## What the exercise asks
Set down the data again exactly. Pictures are not part of the copy.

==== Source data

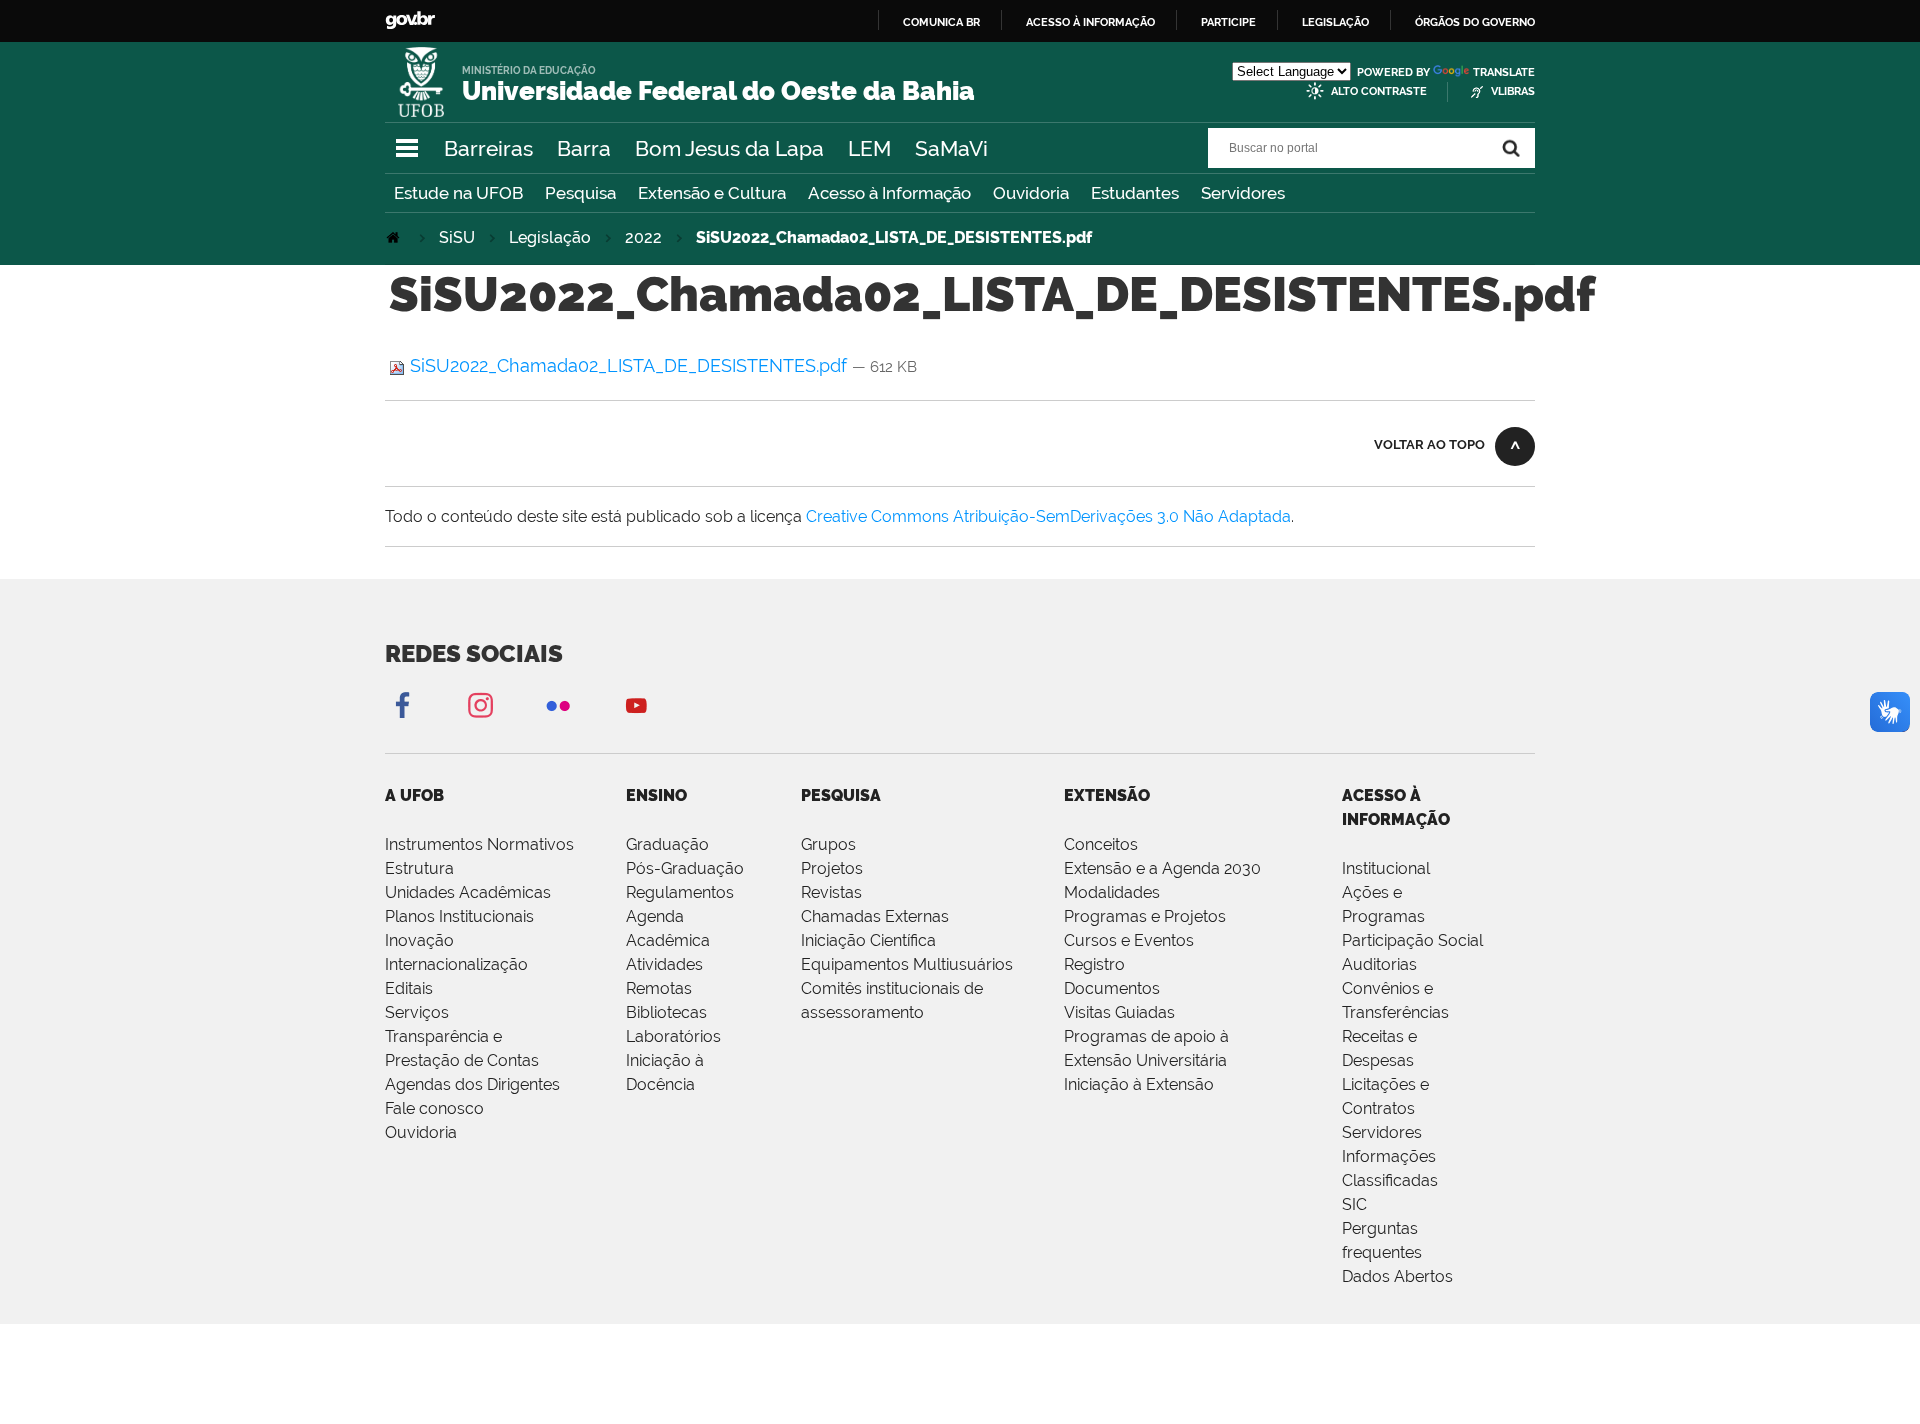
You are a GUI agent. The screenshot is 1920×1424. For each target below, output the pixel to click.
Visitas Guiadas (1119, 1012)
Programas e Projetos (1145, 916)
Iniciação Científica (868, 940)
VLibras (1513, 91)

========

## Reply to the task
You are a GUI agent. The screenshot is 1920×1424. For each target below, output the pixel to click.
Visitas Guiadas (1119, 1012)
Programas e Projetos (1145, 916)
Iniciação Científica (868, 940)
VLibras (1513, 91)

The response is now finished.